|
From: Christopher K. <chr...@gm...> - 2015-07-29 17:58:49
|
To get the code running on the Intel Fortran 15.0.1 compiler on an Intel-Ivy-Bridge processor, the code has to be compiled with the -msse4.1 option as running with the -xAVX compiled option causes the code to exit with an ILLEGAL instruction. You might want to put into the Cachegrind user manual. I also have a question, Cachegrind gives the following line-by-line information: ILmr DLmr DLmw 528 0 209,680 Qtens_biharmonic(:,:,k,q,ie) = elem(ie)%state%Qdp(:,:,k,q,n0_qdp) Can I interpret this result as saying that there were NO last-level data cache read misses (DLmr) and that the data was in the last-level data cache and all of the memory traffic was the result of the write back (DLmw) of the data to memory? Typically a write-back operation is NOT expensive as it an be be put into the write-back buffer and performed at a later stage. Yet the code is spending a significant amount of time on this statement. Am I missing something?
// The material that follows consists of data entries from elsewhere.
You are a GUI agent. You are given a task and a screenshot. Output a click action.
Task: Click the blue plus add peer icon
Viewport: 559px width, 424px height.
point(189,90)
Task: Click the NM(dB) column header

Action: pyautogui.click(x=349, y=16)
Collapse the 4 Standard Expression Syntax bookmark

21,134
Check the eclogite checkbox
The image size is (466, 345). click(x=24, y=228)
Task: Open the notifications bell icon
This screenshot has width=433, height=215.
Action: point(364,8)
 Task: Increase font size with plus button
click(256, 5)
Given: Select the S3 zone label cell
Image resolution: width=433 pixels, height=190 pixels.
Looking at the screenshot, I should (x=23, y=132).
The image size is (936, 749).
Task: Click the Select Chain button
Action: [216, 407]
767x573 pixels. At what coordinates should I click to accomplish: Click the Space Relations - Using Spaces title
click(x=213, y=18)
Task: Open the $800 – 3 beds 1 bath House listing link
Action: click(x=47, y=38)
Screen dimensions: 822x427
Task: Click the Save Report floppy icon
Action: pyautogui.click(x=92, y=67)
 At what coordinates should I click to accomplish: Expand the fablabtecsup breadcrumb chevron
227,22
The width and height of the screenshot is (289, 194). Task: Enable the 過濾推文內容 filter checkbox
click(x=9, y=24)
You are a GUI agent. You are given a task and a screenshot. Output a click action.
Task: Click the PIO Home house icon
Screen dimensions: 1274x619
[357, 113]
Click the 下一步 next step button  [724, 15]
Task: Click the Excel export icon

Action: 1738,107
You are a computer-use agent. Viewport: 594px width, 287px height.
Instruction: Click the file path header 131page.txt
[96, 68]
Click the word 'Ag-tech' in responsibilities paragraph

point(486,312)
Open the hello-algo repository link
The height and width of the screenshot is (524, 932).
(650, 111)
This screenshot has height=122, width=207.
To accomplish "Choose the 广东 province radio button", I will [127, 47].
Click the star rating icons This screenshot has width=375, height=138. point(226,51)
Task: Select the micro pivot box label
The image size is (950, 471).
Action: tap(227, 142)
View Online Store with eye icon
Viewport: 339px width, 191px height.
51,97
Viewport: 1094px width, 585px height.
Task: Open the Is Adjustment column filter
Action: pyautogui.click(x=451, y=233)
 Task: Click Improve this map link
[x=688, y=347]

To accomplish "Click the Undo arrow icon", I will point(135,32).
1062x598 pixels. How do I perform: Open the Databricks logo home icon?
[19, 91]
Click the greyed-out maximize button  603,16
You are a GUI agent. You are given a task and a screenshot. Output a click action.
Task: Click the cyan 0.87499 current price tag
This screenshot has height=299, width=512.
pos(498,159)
Thanks Chris -- Christopher Kerr Visiting Scientist Graduate School of Oceanography University of Rhode Island 215 South Ferry Road Narragansett, RI 02882-1197, USA chr...@gm... <chr...@no...> 401-874-6174 (work) Skype-Handle: chris.kerr.usa |
|
From: Josef W. <Jos...@gm...> - 2015-07-30 07:47:59
|
Am 29.07.2015 um 19:58 schrieb Christopher Kerr: > To get the code running on the Intel Fortran 15.0.1 compiler on an > Intel-Ivy-Bridge processor, the code has to be compiled with the > -msse4.1 option as running with the -xAVX compiled option causes the > code to exit with an ILLEGAL instruction. You might want to put into the > Cachegrind user manual. This may be fixed in SVN. Can you check? > I also have a question, Cachegrind gives the following line-by-line > information: > > | ILmr DLmr DLmw| > 528 0 209,680 Qtens_biharmonic(:,:,k,q,ie) = > elem(ie)%state%Qdp(:,:,k,q,n0_qdp) > > Can I interpret this result as saying that there were NO last-level data > cache read misses (DLmr) and that the data was in the last-level data > cache and all of the memory traffic was the result of the write back > (DLmw) of the data to memory? DLmw means that a write in your program did access a memory block which was not found in the last-level cache. Cachegrind does not count the implicit cache line read needed to be able to modify the line. Otherwise, DLmw > DLmr as above never would be possible. Further, cachegrind does not maintain dirty flags to understand whether evicted lines have to be written back before loading other data. This is not reflected in the reported events anyway: a miss is a miss, independent of whether a evicted line has to be written back or not. Due to that, any performance effects between write-back and write-through caches are not reflected, as they do not matter for the event counts given by cachegrind. In Callgrind you can ask for maintaining dirty flags for last-level cache lines with "--simulate-wb=yes", resulting in further events (misses with clean/dirty eviction). > Typically a write-back operation is NOT expensive as it an be be put > into the write-back buffer and performed at a later stage. This is only true if the write-back is hidden by other computation. Limited write bandwidth can slow down code as much as limited read bandwidth. > Yet the code > is spending a significant amount of time on this statement. Can be both access latency (for cache line reads before modification, which is not shown in cachegrind results as written above) and limited read/write bandwidth. You could check if the hardware prefetcher works or not (again only Callgrind: "--simulate-hwpref=yes", the misses go away if stream prefetching covers them). And of course, try to reduce miss counts by improving data reuse. Josef |